Demikian diungkapkan oleh
Majelis Syariah Jamaah Ansharusy Syariah, Ustadz Fuad Al Hazimi pada bedah buku
‘Balada Jihad Aljazair’ di Masjid Al-Muhajirin, Grogol, Jakarta pada Ahad
(11/10).
“Menurut Syaikh Abu Mushab
As-suri, orang yang mudah mengkafirkan Muslim lebih banyak menyakiti jamaah
jihad,” katanya.
Lebih dari itu, kata Ustadz
Fuad, arsitek jihad global Abu Mushab As-Suri juga meyakini arahan dan fatwa
para ulama dan komandan yang dimanfaatkan oleh intelijen lebih merusak Jamaah
Islamiyah Musallahah dalam jihad Aljazair era 90-an dibandingkan kerja-kerja
intelijen asli yang menyusup di tubuh organisasi itu.
Badan intelijen bisa
memanfaatkan fatwa dan arahan para ulama, karena para ulama mendapat informasi
yang sudah dibelokkan. Akibatnya, para ulama dan komandan tersebut mengeluarkan
fatwa dan arahan yang membahayakan perjalanan jihad.
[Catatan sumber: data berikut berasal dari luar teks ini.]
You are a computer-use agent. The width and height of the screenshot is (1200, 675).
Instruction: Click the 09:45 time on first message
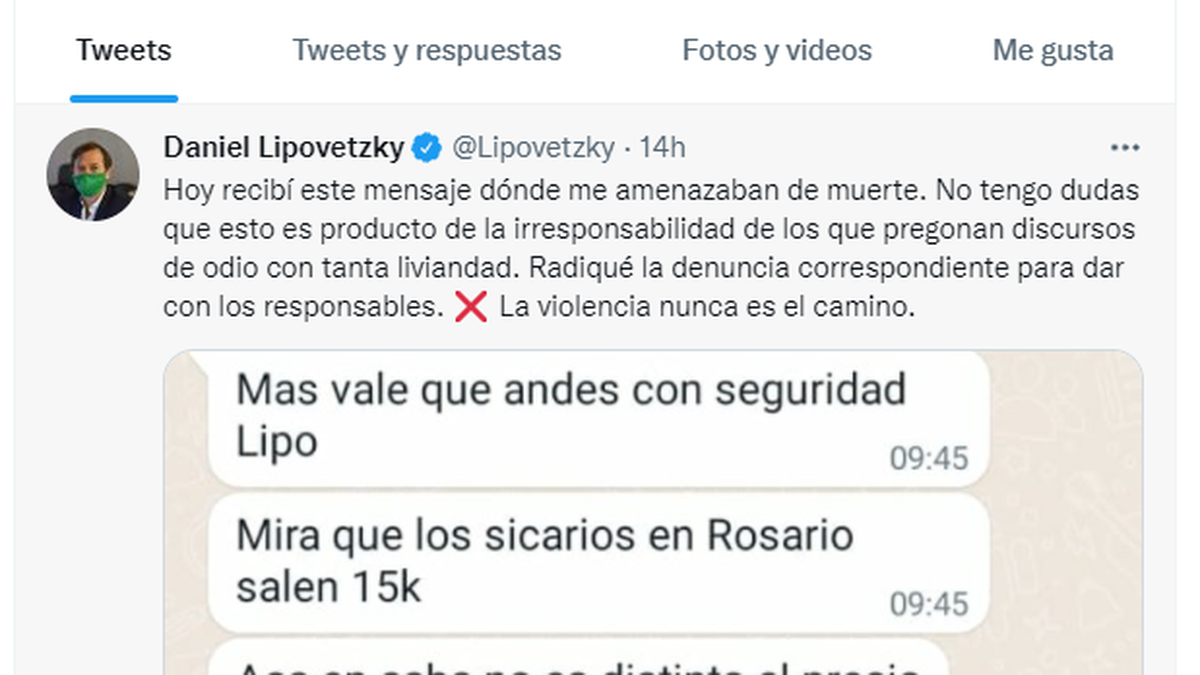pos(929,459)
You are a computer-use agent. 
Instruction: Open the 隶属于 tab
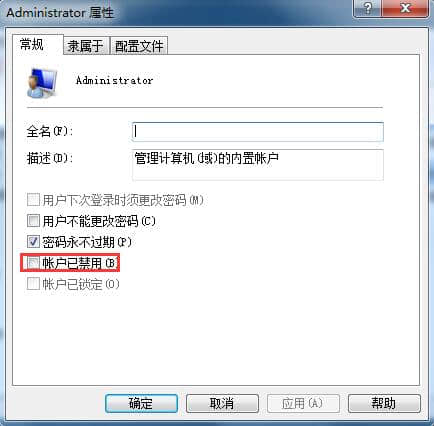(x=86, y=46)
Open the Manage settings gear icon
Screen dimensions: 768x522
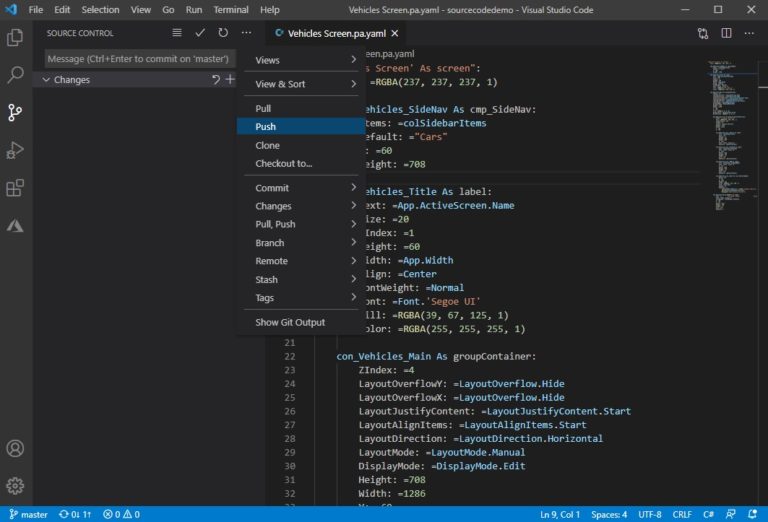15,486
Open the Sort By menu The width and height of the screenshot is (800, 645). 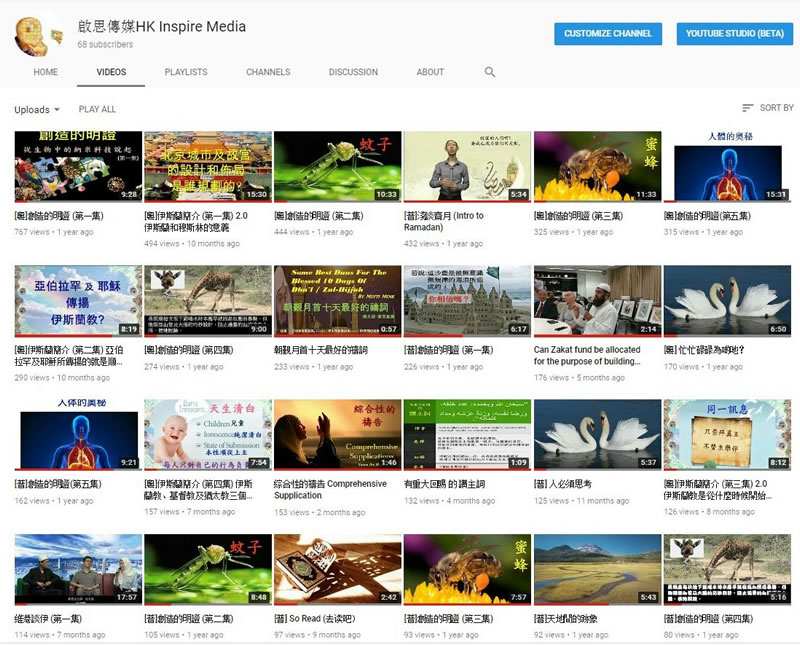[x=767, y=108]
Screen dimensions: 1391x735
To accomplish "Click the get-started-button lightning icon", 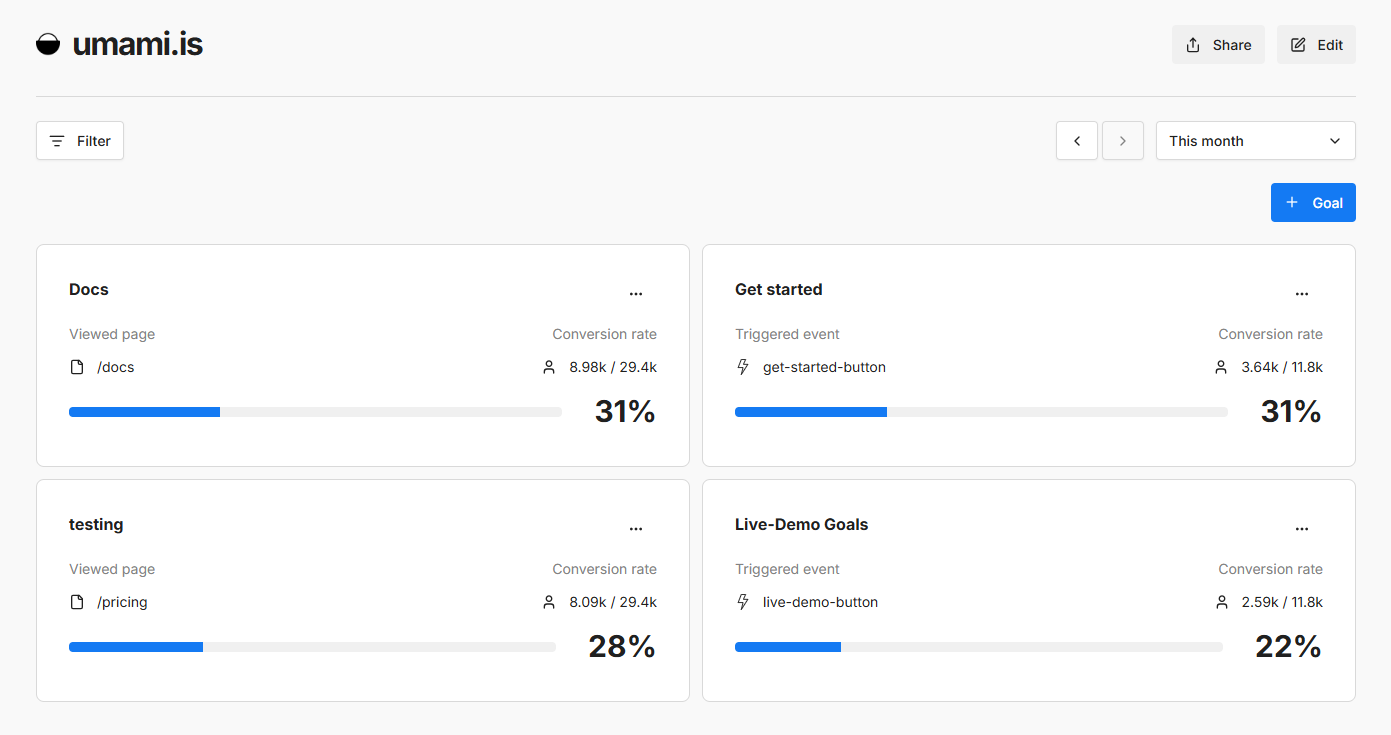I will point(743,367).
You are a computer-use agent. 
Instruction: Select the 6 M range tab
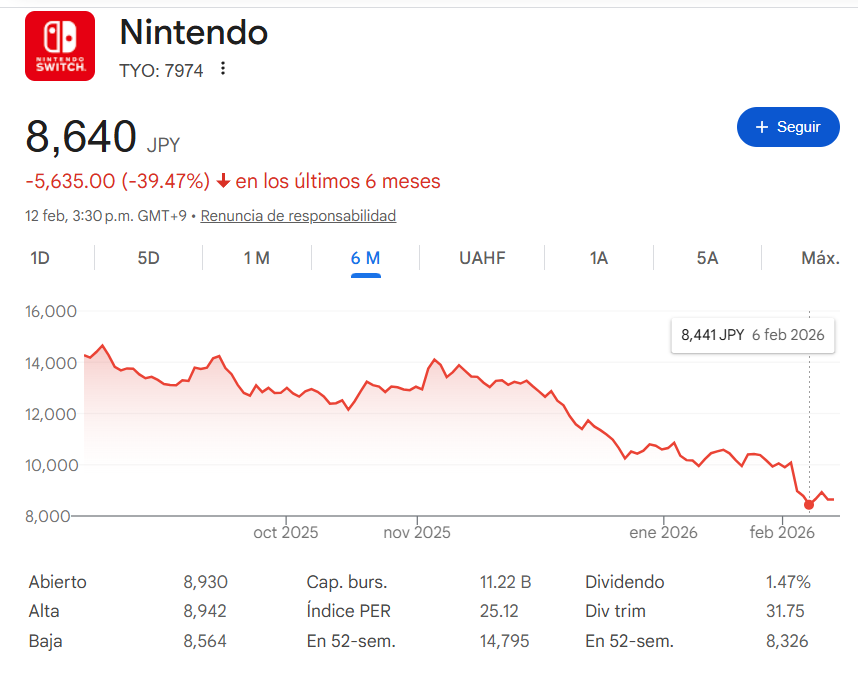tap(365, 258)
Fatwa para ulama bukan dibelokkan
teksnya, tetapi informasi yang menjadi penentu pembuatan fatwa dan arahan sudah
sejak awal dibelokkan.
“Para masyayikh kadang-kadang
tidak tahu waqi (realita lapangan,red). Sementara, informasi yang diterima
salah. Namun, masyayikh ini di satu sisi punya legitimasi yang kuat ketika
berfatwa,” ungkapnya.
Lanjutnya, para ulama
pendukung jihad dan komandan mujahidin menjadi sumber kerusakan bukan karena
menjadi agen intelijen. Akan tetapi, karena mereka lemah dalam siyasah
syar’iyah (wawasan dan kemampuan politik,red). Sehingga, mereka sering terjebak
dalam perangkap intelijen.
“Mereka bisa seperti itu
karena lugu. Menghadapi penguasa dengan strategi yang kurang rapih,” cetus
Ustadz Fuad.
Saat terjadi jihad di
Aljazair, sebab-sebab kemenangan sebenarnya sudah ada di sana. Ketika itu, umat
sudah tidak percaya dengan demokrasi dan beralih ke jalan jihad. Untuk
menghadapi perlawanan umat ini, rezim thogut Aljazair tidak mendorong agar umat
kembali kepada demokrasi. Rezim Aljazair justru mendorong umat masuk ke dalam
gerakan jihad yang sudah dicemari oleh paham pengkafiran ekstrim.
“Mereka tidak mengajak umat
kembali ke demokrasi. Justru mereka mempercepat umat menjadi gerakan
penghancuran melalui jihad yang diradikalisasi,” terangnya.